--- START RECORDED INFORMATION ---
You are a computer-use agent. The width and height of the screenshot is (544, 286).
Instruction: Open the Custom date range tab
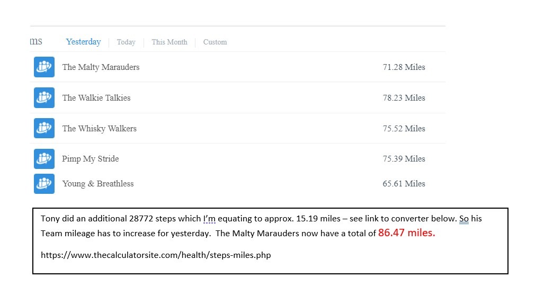215,42
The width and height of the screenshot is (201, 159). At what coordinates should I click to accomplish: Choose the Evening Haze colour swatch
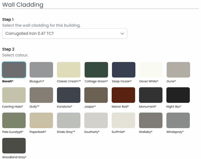pos(14,95)
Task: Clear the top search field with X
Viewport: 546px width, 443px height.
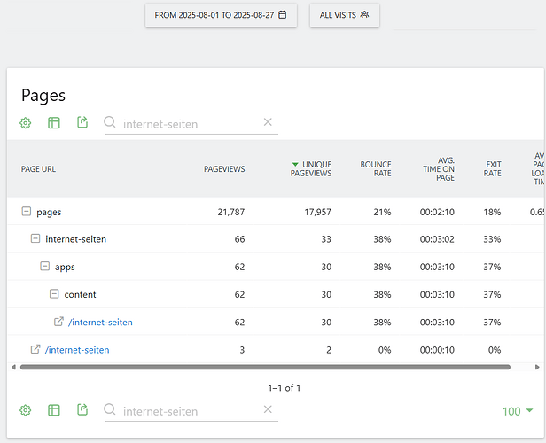Action: coord(268,122)
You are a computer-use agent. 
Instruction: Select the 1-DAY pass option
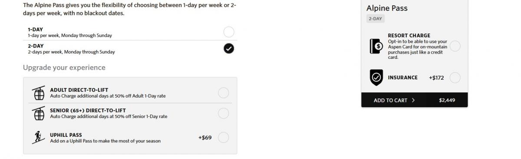pos(229,32)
--- END RECORDED INFORMATION ---
- [WHAT IS BEING ASKED]: Swap "computer-use agent" for "screen navigation assistant" in every line of the entries above, leaving the rest unchanged, and omit the pictures from your answer.

- [OUTPUT BELOW]:
You are a screen navigation assistant. The width and height of the screenshot is (544, 286).
Instruction: Open the Custom date range tab
215,42
The width and height of the screenshot is (201, 159). At what coordinates should I click to accomplish: Choose the Evening Haze colour swatch
pos(14,95)
Task: Clear the top search field with X
Viewport: 546px width, 443px height.
Action: coord(268,122)
You are a screen navigation assistant. 
Instruction: Select the 1-DAY pass option
pos(229,32)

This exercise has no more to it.